Your answer should be one number: the count of lines in the records that include the word "Locate".

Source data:
┌──

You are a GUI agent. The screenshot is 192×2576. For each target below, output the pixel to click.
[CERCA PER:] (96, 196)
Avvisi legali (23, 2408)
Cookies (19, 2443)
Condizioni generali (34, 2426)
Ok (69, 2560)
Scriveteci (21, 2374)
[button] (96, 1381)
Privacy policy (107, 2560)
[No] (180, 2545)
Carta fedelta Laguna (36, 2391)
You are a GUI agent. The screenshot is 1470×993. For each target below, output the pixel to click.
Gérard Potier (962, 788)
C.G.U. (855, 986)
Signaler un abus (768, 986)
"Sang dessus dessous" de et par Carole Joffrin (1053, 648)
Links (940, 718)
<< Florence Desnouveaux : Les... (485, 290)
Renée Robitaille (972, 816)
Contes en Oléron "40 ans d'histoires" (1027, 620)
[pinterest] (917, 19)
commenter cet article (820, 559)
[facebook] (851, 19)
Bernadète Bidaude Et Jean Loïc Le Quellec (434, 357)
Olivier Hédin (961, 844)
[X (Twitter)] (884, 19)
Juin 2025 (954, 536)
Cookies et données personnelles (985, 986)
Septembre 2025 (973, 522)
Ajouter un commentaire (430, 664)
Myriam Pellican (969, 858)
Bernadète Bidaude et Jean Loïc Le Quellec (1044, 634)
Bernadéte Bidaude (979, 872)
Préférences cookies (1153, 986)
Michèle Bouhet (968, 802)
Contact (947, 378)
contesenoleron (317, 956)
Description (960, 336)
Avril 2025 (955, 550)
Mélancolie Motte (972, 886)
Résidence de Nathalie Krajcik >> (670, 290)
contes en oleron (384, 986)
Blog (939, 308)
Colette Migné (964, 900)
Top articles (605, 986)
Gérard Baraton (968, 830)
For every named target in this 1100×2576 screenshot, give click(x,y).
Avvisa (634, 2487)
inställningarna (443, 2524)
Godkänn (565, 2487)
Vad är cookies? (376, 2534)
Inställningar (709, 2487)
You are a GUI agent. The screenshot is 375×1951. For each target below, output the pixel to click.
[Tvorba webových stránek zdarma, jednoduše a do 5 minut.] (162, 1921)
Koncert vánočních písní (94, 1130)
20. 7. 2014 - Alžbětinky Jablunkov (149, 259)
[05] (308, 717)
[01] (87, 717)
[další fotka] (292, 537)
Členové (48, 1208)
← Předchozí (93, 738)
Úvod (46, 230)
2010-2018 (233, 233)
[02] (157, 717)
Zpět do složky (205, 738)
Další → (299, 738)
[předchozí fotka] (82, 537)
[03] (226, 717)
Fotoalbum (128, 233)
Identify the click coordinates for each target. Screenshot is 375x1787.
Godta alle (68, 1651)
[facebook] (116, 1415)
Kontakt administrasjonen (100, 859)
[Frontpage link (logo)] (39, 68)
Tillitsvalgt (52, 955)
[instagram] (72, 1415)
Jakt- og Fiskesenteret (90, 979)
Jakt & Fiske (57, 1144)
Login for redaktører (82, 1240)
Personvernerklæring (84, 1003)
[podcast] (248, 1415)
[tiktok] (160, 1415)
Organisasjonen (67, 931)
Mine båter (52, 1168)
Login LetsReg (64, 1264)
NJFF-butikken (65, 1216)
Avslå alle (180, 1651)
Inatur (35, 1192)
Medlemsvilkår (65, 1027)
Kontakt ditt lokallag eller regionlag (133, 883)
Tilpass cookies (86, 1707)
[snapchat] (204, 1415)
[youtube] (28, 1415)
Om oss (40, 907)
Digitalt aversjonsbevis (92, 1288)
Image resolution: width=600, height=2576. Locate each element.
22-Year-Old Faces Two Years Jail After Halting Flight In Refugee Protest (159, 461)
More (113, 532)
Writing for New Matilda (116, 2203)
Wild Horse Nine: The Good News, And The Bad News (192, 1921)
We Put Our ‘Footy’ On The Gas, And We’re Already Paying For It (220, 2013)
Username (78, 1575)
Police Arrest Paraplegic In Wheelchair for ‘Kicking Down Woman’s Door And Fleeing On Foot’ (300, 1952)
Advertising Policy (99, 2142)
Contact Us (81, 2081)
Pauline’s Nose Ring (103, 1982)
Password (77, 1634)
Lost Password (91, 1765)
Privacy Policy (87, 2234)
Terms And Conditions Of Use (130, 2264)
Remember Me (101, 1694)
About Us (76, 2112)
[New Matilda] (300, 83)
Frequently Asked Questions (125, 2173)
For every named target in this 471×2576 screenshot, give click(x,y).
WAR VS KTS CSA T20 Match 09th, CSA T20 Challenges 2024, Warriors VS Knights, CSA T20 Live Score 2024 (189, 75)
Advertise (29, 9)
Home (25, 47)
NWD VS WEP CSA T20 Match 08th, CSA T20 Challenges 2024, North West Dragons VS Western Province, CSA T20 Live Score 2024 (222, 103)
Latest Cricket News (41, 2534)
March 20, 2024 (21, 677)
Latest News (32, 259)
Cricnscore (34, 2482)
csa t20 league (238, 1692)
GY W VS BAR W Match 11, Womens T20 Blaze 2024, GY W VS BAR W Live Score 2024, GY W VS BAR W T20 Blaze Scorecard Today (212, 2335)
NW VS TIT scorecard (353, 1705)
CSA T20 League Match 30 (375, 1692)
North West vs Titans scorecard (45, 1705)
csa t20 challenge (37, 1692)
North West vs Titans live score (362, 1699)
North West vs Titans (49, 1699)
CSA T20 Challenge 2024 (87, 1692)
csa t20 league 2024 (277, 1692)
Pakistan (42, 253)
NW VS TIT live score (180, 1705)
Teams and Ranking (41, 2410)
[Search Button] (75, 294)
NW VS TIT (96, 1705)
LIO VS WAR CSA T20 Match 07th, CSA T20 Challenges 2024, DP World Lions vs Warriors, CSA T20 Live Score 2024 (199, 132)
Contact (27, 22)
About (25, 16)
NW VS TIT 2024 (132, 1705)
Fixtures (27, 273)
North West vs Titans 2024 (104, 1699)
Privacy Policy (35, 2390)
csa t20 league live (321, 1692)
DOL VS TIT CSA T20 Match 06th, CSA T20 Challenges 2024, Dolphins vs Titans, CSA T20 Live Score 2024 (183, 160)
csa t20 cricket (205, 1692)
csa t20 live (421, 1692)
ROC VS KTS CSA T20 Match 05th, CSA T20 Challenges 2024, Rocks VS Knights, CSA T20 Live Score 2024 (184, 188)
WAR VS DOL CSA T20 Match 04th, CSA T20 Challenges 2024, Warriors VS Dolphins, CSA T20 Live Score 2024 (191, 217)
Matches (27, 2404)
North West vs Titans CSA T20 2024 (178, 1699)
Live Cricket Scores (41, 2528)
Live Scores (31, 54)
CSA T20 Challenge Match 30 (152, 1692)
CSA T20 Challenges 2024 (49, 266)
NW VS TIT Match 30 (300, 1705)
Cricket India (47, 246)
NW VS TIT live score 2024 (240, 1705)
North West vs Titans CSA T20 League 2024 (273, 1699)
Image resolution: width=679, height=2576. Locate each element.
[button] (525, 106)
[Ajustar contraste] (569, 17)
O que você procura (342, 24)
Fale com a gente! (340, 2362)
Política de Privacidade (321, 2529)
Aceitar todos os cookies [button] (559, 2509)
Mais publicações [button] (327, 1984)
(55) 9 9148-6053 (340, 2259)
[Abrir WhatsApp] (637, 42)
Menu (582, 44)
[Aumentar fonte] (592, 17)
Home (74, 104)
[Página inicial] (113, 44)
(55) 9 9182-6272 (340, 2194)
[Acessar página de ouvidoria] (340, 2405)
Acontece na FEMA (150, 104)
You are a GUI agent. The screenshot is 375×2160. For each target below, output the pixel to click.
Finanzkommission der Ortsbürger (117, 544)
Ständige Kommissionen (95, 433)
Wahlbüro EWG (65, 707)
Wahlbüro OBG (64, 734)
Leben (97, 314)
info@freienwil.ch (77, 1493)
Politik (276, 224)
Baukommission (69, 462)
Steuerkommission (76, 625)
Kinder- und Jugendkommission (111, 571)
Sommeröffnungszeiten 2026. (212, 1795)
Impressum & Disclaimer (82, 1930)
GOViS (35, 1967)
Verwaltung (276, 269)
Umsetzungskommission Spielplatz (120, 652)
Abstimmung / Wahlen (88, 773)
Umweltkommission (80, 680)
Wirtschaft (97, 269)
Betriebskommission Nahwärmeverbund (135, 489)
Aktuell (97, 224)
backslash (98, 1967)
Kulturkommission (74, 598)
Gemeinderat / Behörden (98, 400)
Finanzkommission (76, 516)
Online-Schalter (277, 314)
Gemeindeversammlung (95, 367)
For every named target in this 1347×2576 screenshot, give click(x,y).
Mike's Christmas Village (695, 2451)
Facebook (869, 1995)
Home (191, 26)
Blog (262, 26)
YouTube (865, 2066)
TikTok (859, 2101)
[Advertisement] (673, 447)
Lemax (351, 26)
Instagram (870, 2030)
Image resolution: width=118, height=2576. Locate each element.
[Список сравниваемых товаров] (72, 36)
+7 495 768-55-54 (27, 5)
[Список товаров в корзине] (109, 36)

└──

▶ **Answer section**
3